Less than three months after *NSYNC’s final new single, “Girlfriend,” fell off the Billboard Hot 100 in 2002, the group’s Justin Timberlake released his debut solo single, “Like I Love You.” While it peaked at No. 11, Timberlake hit the summit for the first time on his own in 2006 with “SexyBack.” On the Billboard 200 albums chart, he first led the list with the parent album of "SexyBack” -- FutureSex/LoveSounds.
Almost a decade after Ricky Martin departed Menudo in 1989, he earned his first No. 1 on the Billboard Hot 100 with “Livin’ La Vida Loca.” It was the lead single from his self-titled album which debuted atop the Billboard 200 chart dated May 29, 1999.
Of the four Beatles, Paul McCartney has scored the most chart-toppers. Counting his solo efforts, his co-billed sets with his band Wings, along with those efforts credited to just Wings, he’s notched nine No. 1s on the Billboard Hot 100, and seven No. 1s on the Billboard 200 chart. Among his leaders on the Hot 100: “Coming Up (Live at Glasgow),” “Ebony and Ivory” (with Stevie Wonder) and “Say Say Say” (with Michael Jackson).

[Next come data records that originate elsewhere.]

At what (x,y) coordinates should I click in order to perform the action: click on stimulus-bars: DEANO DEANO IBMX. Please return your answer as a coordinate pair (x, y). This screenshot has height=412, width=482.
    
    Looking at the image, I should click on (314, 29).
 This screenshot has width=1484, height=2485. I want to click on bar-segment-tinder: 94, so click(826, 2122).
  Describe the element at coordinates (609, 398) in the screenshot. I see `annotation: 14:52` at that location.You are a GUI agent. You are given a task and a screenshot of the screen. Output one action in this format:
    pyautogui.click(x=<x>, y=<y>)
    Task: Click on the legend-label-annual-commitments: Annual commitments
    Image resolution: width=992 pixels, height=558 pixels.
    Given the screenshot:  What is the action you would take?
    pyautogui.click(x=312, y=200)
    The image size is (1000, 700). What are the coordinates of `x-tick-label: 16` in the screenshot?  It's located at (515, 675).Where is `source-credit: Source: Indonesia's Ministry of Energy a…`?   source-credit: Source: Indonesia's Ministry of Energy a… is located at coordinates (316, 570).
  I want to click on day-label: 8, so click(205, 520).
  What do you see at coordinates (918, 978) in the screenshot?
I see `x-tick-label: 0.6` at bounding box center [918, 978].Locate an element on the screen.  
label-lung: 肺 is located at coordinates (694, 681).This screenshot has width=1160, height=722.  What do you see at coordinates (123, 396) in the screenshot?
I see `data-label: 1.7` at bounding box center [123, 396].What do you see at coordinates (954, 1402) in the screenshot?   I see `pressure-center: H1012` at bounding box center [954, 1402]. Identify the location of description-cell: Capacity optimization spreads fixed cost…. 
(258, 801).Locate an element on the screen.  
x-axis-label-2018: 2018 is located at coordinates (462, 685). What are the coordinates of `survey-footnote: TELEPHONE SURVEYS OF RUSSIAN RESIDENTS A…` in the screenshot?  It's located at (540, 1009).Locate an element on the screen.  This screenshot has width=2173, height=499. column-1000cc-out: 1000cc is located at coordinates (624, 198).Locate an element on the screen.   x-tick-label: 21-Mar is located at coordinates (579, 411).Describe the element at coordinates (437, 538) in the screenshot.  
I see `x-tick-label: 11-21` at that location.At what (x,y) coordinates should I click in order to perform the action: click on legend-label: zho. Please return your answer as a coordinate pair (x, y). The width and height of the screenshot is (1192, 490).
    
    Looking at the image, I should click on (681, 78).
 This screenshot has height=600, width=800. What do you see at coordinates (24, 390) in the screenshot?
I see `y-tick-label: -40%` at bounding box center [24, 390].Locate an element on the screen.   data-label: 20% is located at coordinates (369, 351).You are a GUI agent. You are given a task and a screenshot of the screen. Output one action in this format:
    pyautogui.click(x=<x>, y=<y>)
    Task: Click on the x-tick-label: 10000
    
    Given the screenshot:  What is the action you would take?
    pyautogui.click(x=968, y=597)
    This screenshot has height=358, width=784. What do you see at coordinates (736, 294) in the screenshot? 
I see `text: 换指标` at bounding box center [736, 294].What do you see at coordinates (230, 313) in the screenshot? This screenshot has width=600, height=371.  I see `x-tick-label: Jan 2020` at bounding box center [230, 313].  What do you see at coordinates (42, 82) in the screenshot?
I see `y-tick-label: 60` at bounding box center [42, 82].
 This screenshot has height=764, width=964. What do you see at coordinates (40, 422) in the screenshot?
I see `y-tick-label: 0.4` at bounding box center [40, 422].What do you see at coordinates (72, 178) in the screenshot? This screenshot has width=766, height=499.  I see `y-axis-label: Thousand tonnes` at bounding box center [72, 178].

After finding success with B2K, singer Omarion landed a pair of No. 1s on the Billboard 200 albums chart with his solo debut O (on the March 12, 2005-dated list) and its follow-up, 21 (Jan. 13, 2007). B2K claimed their own No. 1 on the Billboard Hot 100 with their Diddy collaboration “Bump, Bump, Bump” (Feb. 1, 2003).
The quiet Beatle collected three solo No. 1s on the Billboard Hot 100: “My Sweet Lord/Isn’t It a Pity” (1970), “Give Me Love (Give Me Peace On Earth)” (1973) and “Got My Mind Set On You” (1988). He also topped the Billboard 200 albums chart with All Things Must Pass (1971) and Living In the Material World (1973).
In the midst of his successful chart run with his siblings as part of The Osmonds, Donny Osmond notched a No. 1 hit on the Billboard Hot 100 with “Go Away Little Girl.” The track topped the list for three weeks, beginning on Sept. 11, 1971. It led the list just a few months after The Osmonds’ debut chart hit, “One Bad Apple,” completed a five week run at No. 1 in March.
Ringo Starr is the lone Beatle without a No. 1 album on the Billboard 200 chart (he peaked at No. 2 with 1973’s Ringo), however, he’s hit the top of the Billboard Hot 100 twice. He climbed to the top of the singles heap with “Photograph” in 1973 and “You’re Sixteen” in 1974.
Bobby Brown departed New Edition in 1985 and released his first solo album, King of Stage, the following year. He became a solo superstar in 1988 with the bow of his second effort, Don’t Be Cruel, which spent six weeks atop the Billboard 200 chart. The set launched five top 10-charting singles on the Billboard Hot 100, including the No. 1 “My Prerogative.” Brown later notched a second No. 1 single as the featured artist on Glenn Medeiros’ “She Ain’t Worth It.”
The Beatles’ John Lennon led the Billboard Hot 100 as a solo artist once in his lifetime, with 1974’s “Whatever Gets You Thru the Night.” Shortly after he died on Dec. 8, 1980, he claimed a posthumous No. 1 with “(Just Like) Starting Over,” which reached the top on the list dated Dec. 27, 1980 and spent five weeks at No. 1. On the Billboard 200 albums chart, Lennon topped the tally in 1971 with Imagine, in 1974 with Walls and Bridges, and then posthumously with Double Fantasy (Dec. 27, 1980; with wife Yoko Ono).